Agricultural Property – Horse grazing
This article was published on: 26th August 2021Matt Pugh
Many people who enter into agreements related to the grazing of horses do not appreciate the complexity of the law in this area, nor the importance of getting it right from an early stage. Failing to do so can result in headaches later down the line, particularly if the relationship sours, resulting in potentially expensive and time consuming litigation.
Lease or licence?
The starting point is to work out whether a lease or a licence has been granted. The famous case of Street v Mountford made it clear that it does not matter what the document is called; instead, what matters is what rights have been granted to the occupier. If the occupier has exclusive possession of the land (for a discernible term, and subject to the payment of rent) then they likely have a lease.
If they do not then they likely have a licence – which means they will be easier to evict, something which can be done by serving a straightforward (for a lawyer at least) Notice to Quit.
What type of lease?
This is crucial, as knowing what type of lease an occupier has means the landowner will know what statutory protection they do or do not have, and therefore how they can be evicted:
- If there is no business use whatsoever – such as keeping the horse for purely private or recreational purposes – then it is likely a common law tenancy.

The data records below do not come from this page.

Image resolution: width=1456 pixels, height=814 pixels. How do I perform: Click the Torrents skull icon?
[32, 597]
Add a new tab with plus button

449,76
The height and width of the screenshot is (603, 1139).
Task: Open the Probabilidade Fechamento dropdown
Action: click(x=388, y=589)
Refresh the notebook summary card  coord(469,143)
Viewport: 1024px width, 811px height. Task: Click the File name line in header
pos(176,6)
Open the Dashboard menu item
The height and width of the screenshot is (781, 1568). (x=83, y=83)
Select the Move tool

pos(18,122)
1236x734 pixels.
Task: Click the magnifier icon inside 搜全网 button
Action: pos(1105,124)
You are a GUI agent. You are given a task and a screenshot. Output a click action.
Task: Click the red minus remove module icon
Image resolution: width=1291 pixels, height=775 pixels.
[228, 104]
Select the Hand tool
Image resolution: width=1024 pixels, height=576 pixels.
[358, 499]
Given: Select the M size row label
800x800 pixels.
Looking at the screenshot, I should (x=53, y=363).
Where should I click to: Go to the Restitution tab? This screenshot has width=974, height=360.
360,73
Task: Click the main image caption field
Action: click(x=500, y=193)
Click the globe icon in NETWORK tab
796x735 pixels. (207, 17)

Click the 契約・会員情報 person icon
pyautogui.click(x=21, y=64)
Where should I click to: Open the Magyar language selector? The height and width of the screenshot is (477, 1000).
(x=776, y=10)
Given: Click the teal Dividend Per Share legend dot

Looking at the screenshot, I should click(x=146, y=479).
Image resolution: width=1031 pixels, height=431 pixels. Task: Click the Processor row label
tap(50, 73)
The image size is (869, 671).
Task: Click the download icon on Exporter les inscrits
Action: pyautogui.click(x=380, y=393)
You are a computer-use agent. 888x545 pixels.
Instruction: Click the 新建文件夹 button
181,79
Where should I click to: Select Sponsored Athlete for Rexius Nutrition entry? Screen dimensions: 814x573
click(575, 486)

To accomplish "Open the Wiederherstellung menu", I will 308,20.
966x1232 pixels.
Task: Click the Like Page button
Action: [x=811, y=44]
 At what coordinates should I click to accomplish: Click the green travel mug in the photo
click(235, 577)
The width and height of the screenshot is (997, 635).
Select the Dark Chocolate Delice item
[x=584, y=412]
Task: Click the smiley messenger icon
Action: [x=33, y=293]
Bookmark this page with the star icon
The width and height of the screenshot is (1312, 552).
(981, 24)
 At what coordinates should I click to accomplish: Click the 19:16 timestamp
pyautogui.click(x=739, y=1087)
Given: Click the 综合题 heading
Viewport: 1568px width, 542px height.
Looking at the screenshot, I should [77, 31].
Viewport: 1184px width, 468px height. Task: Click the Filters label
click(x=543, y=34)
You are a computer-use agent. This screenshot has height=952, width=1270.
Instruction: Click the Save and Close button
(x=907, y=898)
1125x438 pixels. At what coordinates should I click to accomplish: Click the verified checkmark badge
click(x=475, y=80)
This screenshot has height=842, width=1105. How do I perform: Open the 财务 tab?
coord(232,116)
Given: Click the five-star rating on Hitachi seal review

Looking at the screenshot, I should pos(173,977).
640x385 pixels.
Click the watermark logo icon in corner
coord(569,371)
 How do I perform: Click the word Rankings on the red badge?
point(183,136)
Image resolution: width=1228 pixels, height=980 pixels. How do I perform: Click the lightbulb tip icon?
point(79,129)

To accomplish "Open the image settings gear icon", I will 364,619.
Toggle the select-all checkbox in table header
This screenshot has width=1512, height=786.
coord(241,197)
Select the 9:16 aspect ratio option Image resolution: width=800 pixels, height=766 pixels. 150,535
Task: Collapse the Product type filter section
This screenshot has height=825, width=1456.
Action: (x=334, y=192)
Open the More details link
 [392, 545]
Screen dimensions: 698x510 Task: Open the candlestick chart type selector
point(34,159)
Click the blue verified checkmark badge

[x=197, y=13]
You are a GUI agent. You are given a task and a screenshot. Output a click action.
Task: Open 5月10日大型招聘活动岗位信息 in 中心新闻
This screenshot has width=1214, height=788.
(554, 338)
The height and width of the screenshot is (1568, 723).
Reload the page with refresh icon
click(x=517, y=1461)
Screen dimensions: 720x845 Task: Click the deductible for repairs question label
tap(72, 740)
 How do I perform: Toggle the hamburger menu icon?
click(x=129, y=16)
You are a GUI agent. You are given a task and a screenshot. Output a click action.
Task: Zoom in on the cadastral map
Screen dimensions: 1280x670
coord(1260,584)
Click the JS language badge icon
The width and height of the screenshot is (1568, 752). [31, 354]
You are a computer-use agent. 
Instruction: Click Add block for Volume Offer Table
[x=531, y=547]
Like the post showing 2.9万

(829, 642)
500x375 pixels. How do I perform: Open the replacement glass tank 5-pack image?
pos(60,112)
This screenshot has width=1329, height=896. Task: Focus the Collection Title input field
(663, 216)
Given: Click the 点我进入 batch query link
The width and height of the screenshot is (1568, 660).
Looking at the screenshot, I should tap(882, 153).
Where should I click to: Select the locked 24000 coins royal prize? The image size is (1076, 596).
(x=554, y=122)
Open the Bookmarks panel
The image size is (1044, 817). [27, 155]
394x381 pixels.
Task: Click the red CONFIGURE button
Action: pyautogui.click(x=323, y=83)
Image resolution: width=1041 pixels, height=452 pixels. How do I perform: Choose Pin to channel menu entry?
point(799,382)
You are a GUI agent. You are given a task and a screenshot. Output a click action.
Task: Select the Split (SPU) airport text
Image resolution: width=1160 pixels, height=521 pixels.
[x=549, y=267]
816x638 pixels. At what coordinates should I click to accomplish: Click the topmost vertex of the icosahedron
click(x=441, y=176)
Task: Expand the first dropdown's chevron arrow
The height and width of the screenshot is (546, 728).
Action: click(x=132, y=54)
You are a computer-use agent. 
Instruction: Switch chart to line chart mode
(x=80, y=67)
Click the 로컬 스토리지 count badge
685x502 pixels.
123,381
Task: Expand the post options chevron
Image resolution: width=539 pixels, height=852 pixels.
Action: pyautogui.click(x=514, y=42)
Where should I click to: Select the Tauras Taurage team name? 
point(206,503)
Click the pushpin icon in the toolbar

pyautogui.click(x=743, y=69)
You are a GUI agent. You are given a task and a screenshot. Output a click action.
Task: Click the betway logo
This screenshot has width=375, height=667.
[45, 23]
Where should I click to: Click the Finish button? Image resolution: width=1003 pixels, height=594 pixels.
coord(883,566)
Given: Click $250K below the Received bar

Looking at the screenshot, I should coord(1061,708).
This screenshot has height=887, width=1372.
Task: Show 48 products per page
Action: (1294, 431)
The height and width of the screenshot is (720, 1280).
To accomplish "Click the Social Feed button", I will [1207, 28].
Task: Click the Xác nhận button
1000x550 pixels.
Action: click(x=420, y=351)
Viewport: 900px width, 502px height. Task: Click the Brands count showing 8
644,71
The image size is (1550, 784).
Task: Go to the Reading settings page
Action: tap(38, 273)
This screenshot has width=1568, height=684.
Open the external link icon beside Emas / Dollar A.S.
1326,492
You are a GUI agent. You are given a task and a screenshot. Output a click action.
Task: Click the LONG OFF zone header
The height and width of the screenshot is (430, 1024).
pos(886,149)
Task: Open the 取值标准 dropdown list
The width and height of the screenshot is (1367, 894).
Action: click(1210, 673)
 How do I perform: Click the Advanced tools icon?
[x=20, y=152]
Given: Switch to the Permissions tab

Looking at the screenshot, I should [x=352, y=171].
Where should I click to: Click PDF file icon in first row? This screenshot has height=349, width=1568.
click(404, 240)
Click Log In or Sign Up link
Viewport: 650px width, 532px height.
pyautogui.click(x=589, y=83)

This can be terminated by serving a Notice to Quit.
- If there is business use – such as a riding stables or livery yard or similar – then it is likely a business tenancy protected by the Landlord and Tenant Act 1954. This offers security of tenure for the tenant, and can only be terminated by giving between 6 and 12 months’ notice, citing certain limited grounds for termination.
- If there is an agricultural business use – such as commercial grazing, working horses, or farmed horses – then it is likely a Farm Business Tenancy (“FBT”) protected by the Agricultural Tenancies Act 1995, even if there is also non-agricultural use. A FBT does not grant security of tenure for the tenant, but they can be tricky to terminate, as the method of doing so depends on their length and origin.
- There are also other possible arrangements – known as ‘profits of pasture’ and ‘agistment’ (type of grazing arrangements) – which are far rarer. These also do not grant any interest in the land.
Helpful tips and tricks
There is an old adage that ‘a stitch in time saves nine’. The same principle applies to legal agreements. Do not try to scrimp and save at the outset – because you will likely pay far more down the line if the matter comes to litigation, in time and stress as well as money. Instruct a solicitor to draft a clear, written agreement before you allow anybody onto the land (or before you begin occupying the land), making it clear what rights are being granted and how the occupation can be terminated. If you are attempting to grant a licence, ensure the occupier does not have exclusive possession of the land, and if you are allowing the occupier to use the land for certain limited purposes, do not let them get away with other uses, as that can change the nature of their legal rights, causing complications and delays (and expense) down the line.